**Trecho fornecido:**
Todos os milagres que Cristo fez, nos corpos ou nos
elementos materiais, simbolizam os que Ele faz nas almas mediante a graça do
Espírito Santo. Por isso, São João chama sinais os milagres de Jesus.
Dentre eles, as curas dos cegos simbolizam a luz da fé
que Cristo traz aos olhos da alma. Assim o lembrava Bento XVI na homilia de encerramento
do Sínodo dos Bispos, em 28 de outubro de 2012: "Sabemos que a condição de
cegueira tem um significado denso nos Evangelhos. Representa o homem que tem
necessidade da luz de Deus – a luz da fé – para conhecer verdadeiramente a
realidade e caminhar pela estrada da vida".
Vejamos brevemente o sinal da cura do cego de Jericó, a que o Papa se refere
nessa homilia. Estava Jesus de passagem pela cidade de Jericó. À porta da
cidade, achava-se um mendigo cego chamado Bartimeu, pedindo esmola. Ouvindo a
multidão que passava – acompanhando Jesus –, perguntou o que havia.
Responderam-lhe: “É Jesus de Nazaré que passa”. Ele, então, exclamou: “Jesus,
filho de Davi, tem piedade de mim” (Lc 18,36-38).

**Orientação 1:**
Responda, com base no trecho sobre os milagres de Cristo:
(a) Que nome São João dá aos milagres de Jesus?
(b) Em que data ocorreu a homilia de Bento XVI citada no texto?
(c) Como se chamava o mendigo cego que estava à porta de Jericó?
**Orientação 2:** Retome o texto sobre a cura do cego de Jericó, dando-lhe seguimento após a última frase apresentada.
As linhas seguintes provêm de outra fonte, sem relação com o trecho fornecido.

**Dados apresentados:**
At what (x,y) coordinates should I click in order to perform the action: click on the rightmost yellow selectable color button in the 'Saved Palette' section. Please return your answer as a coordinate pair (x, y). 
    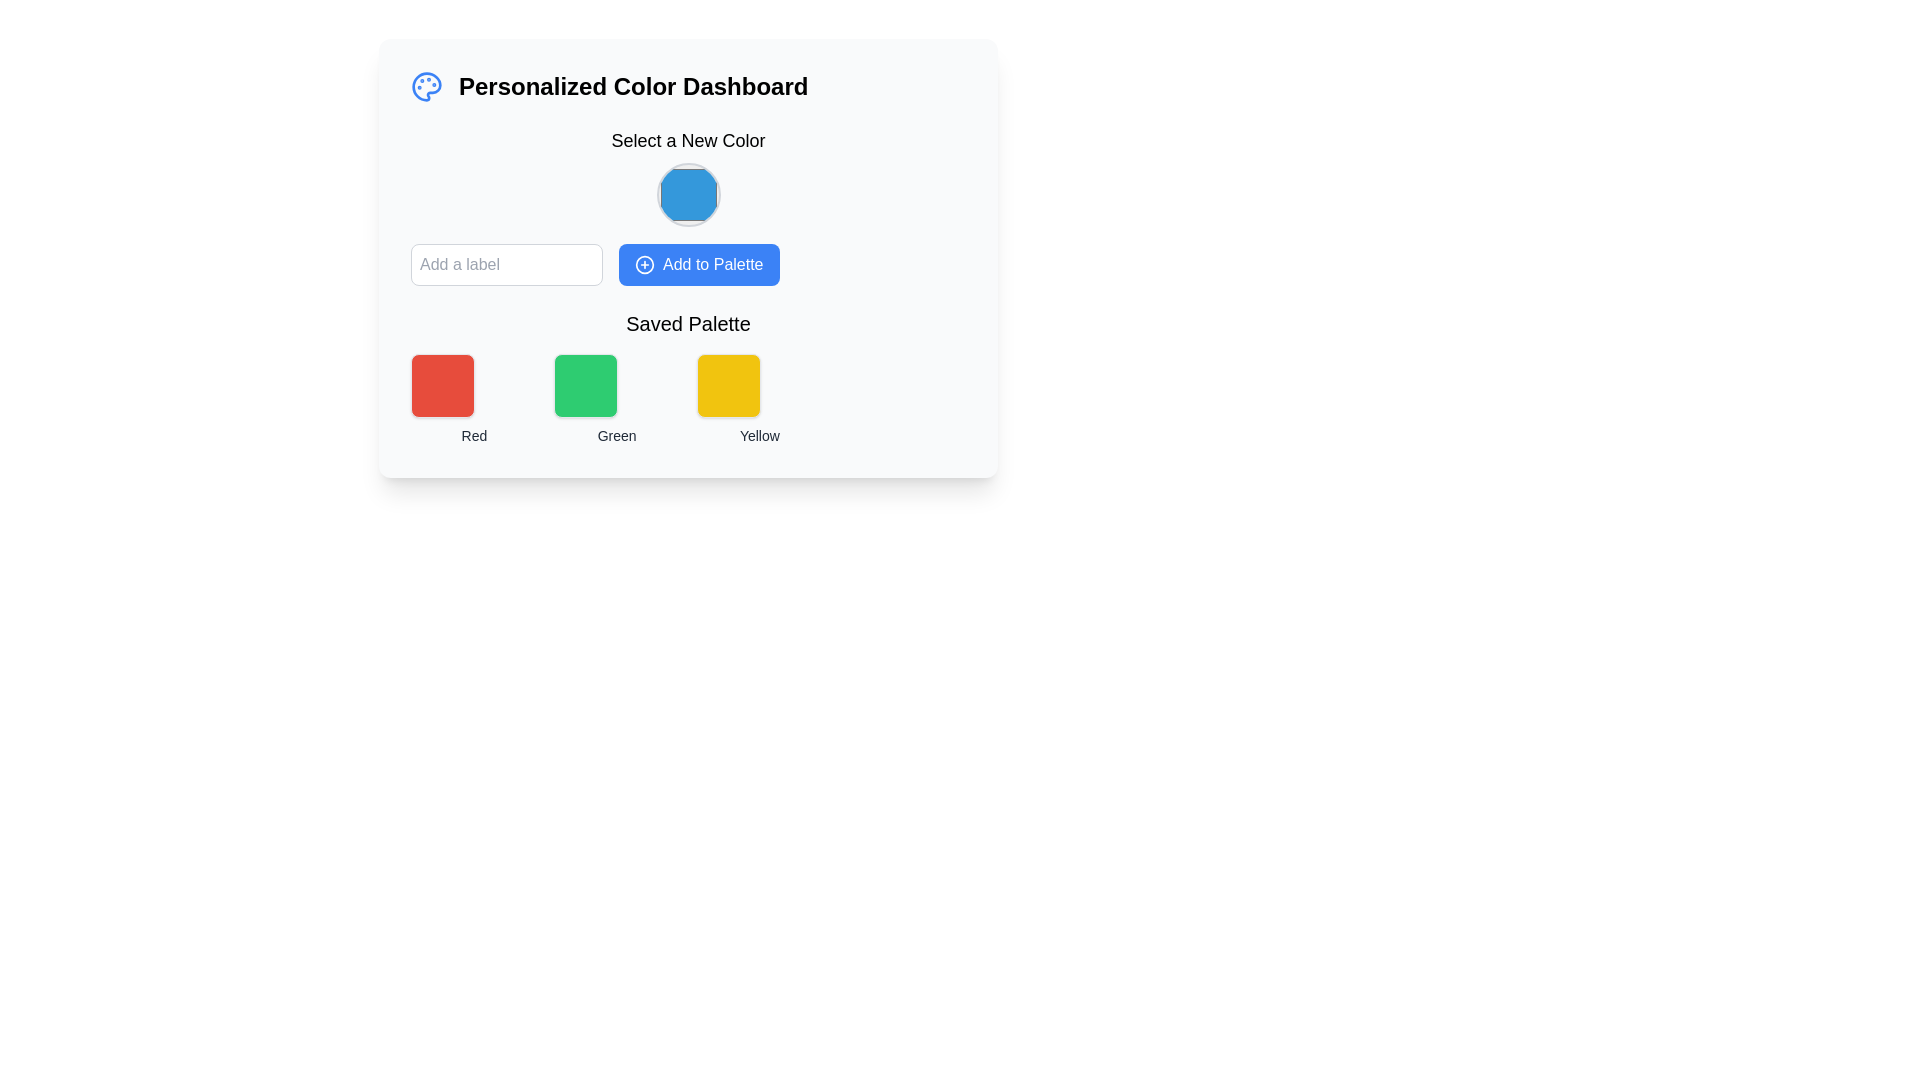
    Looking at the image, I should click on (727, 385).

**Resposta redigida 1:**
(a) Sinais.
(b) Em 28 de outubro de 2012.
(c) Bartimeu.

**Resposta redigida 2:**
Quando os olhos da alma estão cegos e
não vemos a luz de Deus, somos semelhantes a Bartimeu. Só temos noções
imperfeitas das coisas da vida e do mundo: somos cegos, ainda que pensemos que
enxergamos tudo bem; ficamos parados, ainda que creiamos que avançamos rumo à
realização; não conseguimos usufruir os verdadeiros bens e belezas da vida, por
mais que procuremos espremer os prazeres até a última gota; e não percebemos
que tudo o que apanhamos não passa de migalhas de «mendigo do sentido da vida»…
Podemos dizer que estamos satisfeitos? Não é verdade que, muitas vezes, na
solidão e no silêncio, temos vontade de chorar sem saber o porquê, pois
sentimos um estranho vazio, uma pobreza interior, uma escuridão inexplicável?
Talvez Santo Agostinho possa projetar luz sobre a nossa amarga cegueira.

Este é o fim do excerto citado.